The fight over sick leave

There is a new war being waged in Canadian workplace law, and its battleground is not even a courtroom.  This conflict unfolds at doctors’ offices when employees claim that they are too sick to work and employers stubbornly disagree.  The result is usually a letter-writing war between medical experts, insurance claims examiners and eventually the lawyers.
Employees are entitled to “accommodation” for illnesses and disabilities (even perceived ones), and employers must take all reasonable steps to comply.  Although the law may be clear-cut, the facts are seldom straightforward.  A “headache” to one physician may be a chronic illness to another.

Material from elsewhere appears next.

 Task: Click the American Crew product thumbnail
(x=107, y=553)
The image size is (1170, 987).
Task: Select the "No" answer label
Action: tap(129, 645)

Given the potential for confusion, disputes often arise.  When faced with a challenged sick leave claim, employees ought to do as follows:
Do not assume that your employer can read your mind.  Put your request for a leave in writing and say that you will immediately visit your doctor to confirm your illness.
When you see your doctor, ensure that he or she provides a letter and one with a real explanation.  The single most common cause of an incredulous employer is a medical note that simply states that you are “off work until further notice.”  If you are too sick to do your job, your doctor must say that you cannot perform any work at all, even modified employment.
Do not rashly resist a request for better medical information. In my experience, employees too often refuse to provide further evidence that they are ill. When they do so, they appear as if they are lying.  While you do not need to disclose every detail about a medical condition, some details are necessary for the employer to determine how best to accommodate you upon your return to work.
If you are prescribed a medical treatment plan, follow it.  I have seen many sick leave claims rejected because the employee refused or “forgot” to follow a doctor’s instructions.
Do not consider sick leave an entitlement.  It is something you must prove and keep in mind that an employer’s willingness to grant your leave is often dictated by factors that have little to do with your health or condition.